• [YOUR ASSIGNMENT] Only one span of the listing below is wanted: the lines from the one with "This screenshot has width=439, height=255." through the one with "Task: Open the Duplicates page", reproduced exactly, both ends kept.

• [PROVIDED DATA]
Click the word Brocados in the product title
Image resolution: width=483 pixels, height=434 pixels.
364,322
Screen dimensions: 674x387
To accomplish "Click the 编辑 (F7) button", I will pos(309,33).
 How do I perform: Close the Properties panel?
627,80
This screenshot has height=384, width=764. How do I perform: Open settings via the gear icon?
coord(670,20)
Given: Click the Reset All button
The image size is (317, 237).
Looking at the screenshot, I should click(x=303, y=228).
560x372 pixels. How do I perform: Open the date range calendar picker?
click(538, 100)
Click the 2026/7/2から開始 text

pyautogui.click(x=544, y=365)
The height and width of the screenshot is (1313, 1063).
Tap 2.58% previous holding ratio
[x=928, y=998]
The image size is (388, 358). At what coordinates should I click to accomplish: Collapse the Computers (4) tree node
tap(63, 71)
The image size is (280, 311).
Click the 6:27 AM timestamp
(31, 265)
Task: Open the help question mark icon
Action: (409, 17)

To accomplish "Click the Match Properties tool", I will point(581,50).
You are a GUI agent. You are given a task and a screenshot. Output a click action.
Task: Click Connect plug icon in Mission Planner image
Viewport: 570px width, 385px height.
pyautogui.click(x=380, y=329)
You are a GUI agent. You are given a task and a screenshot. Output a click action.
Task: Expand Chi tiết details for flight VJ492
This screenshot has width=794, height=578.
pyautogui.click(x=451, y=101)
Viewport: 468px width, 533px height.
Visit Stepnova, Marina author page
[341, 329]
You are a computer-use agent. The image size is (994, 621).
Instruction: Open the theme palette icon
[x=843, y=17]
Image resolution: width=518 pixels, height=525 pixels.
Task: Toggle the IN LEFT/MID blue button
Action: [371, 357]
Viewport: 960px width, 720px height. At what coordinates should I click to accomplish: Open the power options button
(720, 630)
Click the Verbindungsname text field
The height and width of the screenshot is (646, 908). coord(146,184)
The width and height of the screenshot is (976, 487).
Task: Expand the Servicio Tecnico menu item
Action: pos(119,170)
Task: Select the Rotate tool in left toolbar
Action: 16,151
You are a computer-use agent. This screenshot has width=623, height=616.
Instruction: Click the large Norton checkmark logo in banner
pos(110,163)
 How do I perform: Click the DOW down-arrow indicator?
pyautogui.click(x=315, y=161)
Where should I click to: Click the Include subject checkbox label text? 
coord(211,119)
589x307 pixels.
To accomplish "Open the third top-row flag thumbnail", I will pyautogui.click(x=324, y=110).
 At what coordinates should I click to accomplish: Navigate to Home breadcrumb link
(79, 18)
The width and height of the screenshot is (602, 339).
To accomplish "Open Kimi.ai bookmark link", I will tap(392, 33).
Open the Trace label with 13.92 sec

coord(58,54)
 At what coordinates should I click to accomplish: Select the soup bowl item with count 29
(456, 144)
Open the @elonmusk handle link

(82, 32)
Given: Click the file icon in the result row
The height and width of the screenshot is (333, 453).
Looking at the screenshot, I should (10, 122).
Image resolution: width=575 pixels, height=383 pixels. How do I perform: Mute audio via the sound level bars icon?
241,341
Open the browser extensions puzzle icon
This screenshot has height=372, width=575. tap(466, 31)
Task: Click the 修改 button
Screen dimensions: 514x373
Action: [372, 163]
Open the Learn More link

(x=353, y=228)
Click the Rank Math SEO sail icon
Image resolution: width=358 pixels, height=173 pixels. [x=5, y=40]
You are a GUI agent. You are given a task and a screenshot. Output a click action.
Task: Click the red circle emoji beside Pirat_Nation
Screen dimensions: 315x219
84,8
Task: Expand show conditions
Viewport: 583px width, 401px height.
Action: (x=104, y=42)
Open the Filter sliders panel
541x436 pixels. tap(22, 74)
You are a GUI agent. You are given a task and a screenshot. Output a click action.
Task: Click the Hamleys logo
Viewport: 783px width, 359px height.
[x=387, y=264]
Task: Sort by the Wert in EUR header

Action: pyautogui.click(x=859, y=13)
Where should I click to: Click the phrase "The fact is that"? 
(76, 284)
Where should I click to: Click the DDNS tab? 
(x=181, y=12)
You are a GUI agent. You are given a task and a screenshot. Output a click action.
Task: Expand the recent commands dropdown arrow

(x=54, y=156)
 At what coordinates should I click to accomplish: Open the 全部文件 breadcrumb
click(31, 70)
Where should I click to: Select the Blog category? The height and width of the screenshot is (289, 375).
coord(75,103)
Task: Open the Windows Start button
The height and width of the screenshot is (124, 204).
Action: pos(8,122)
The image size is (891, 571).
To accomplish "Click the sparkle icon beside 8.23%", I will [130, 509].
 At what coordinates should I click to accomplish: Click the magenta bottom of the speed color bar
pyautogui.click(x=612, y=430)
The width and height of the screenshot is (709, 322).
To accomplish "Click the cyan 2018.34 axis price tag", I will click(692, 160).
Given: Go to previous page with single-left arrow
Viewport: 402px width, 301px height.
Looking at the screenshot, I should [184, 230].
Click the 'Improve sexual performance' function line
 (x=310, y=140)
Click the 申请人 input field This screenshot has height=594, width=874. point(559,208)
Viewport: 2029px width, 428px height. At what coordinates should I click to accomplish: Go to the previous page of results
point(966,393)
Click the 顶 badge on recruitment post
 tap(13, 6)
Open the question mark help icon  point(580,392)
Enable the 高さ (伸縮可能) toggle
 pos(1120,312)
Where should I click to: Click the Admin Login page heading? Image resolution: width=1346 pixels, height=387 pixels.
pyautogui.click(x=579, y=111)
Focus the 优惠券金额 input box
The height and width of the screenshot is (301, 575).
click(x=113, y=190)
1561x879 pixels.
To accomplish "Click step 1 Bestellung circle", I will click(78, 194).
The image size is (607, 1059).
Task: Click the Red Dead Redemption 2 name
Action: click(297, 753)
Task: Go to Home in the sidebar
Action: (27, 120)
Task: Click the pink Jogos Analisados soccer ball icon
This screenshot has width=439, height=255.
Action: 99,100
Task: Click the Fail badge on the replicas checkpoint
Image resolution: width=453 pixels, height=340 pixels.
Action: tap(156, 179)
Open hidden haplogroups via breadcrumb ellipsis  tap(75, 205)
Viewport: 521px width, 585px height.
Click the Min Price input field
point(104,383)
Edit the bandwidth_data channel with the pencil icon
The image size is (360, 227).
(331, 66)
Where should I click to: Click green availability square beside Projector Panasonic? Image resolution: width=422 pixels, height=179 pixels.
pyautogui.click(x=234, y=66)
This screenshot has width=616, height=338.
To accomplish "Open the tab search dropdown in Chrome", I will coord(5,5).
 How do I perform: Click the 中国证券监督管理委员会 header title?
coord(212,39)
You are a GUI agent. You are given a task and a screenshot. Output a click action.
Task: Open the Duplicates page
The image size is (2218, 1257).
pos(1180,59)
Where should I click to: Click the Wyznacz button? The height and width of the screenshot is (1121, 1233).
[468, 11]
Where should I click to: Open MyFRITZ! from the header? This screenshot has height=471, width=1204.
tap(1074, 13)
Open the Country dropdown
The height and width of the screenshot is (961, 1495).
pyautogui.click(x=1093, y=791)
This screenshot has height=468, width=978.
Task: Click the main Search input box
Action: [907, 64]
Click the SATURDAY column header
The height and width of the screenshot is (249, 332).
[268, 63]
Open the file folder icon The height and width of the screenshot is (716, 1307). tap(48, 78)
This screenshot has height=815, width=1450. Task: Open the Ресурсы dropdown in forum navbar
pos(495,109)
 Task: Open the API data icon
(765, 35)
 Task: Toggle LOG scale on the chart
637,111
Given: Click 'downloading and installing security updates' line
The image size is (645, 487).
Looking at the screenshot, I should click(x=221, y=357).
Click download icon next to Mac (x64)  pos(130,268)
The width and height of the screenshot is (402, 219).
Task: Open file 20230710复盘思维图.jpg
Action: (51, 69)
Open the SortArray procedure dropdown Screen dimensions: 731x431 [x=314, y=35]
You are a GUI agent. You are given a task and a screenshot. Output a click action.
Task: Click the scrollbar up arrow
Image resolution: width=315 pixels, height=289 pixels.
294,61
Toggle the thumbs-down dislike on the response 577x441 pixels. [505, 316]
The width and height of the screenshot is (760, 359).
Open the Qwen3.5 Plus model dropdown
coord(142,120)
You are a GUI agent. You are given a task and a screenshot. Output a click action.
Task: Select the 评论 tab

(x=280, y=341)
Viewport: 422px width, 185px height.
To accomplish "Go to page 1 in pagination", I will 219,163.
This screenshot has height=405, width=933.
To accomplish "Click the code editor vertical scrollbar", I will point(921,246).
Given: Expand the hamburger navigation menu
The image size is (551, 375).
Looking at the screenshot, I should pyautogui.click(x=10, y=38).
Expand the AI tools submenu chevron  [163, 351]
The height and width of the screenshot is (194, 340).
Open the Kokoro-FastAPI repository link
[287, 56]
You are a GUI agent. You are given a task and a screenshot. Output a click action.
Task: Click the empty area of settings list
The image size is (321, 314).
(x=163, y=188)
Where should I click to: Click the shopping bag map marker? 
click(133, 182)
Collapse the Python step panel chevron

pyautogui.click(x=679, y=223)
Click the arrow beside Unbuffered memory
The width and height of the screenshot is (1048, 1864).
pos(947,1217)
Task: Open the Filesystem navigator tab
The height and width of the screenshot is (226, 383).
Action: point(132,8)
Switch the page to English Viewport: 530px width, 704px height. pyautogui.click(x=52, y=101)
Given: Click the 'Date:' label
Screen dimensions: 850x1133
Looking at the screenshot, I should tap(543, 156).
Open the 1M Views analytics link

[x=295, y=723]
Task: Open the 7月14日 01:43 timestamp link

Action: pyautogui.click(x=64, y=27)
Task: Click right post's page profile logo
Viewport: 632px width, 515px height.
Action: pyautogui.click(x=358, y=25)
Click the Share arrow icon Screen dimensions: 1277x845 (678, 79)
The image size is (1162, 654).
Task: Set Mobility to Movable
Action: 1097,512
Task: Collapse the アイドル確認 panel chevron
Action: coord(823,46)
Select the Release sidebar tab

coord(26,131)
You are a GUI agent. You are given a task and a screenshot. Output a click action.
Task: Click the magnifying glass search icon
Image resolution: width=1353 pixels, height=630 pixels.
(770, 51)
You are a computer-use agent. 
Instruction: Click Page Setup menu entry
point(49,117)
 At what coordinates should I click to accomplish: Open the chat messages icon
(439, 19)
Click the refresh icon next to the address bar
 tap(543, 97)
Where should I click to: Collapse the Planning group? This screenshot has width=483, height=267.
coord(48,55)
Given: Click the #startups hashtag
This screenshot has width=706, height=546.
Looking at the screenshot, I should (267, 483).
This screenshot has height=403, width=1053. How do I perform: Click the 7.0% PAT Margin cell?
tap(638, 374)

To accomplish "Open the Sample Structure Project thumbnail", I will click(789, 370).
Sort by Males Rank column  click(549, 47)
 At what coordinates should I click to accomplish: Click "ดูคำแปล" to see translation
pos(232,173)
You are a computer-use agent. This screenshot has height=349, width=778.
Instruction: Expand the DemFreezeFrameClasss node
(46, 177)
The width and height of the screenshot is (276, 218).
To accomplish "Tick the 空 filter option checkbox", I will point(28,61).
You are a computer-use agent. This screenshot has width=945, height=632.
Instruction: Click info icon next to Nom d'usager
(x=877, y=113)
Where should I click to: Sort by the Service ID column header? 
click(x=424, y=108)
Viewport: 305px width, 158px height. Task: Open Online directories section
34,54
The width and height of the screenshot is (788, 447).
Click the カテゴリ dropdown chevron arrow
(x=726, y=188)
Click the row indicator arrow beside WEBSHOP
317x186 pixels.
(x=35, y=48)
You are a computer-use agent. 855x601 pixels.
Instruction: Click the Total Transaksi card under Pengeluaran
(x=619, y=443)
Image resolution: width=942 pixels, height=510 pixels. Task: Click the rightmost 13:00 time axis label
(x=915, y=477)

• [RESPONSE AREA]
This screenshot has width=439, height=255.
Action: 99,100
Task: Click the Fail badge on the replicas checkpoint
Image resolution: width=453 pixels, height=340 pixels.
Action: tap(156, 179)
Open hidden haplogroups via breadcrumb ellipsis  tap(75, 205)
Viewport: 521px width, 585px height.
Click the Min Price input field
point(104,383)
Edit the bandwidth_data channel with the pencil icon
The image size is (360, 227).
(331, 66)
Where should I click to: Click green availability square beside Projector Panasonic? Image resolution: width=422 pixels, height=179 pixels.
pyautogui.click(x=234, y=66)
This screenshot has width=616, height=338.
To accomplish "Open the tab search dropdown in Chrome", I will coord(5,5).
 How do I perform: Click the 中国证券监督管理委员会 header title?
coord(212,39)
You are a GUI agent. You are given a task and a screenshot. Output a click action.
Task: Open the Duplicates page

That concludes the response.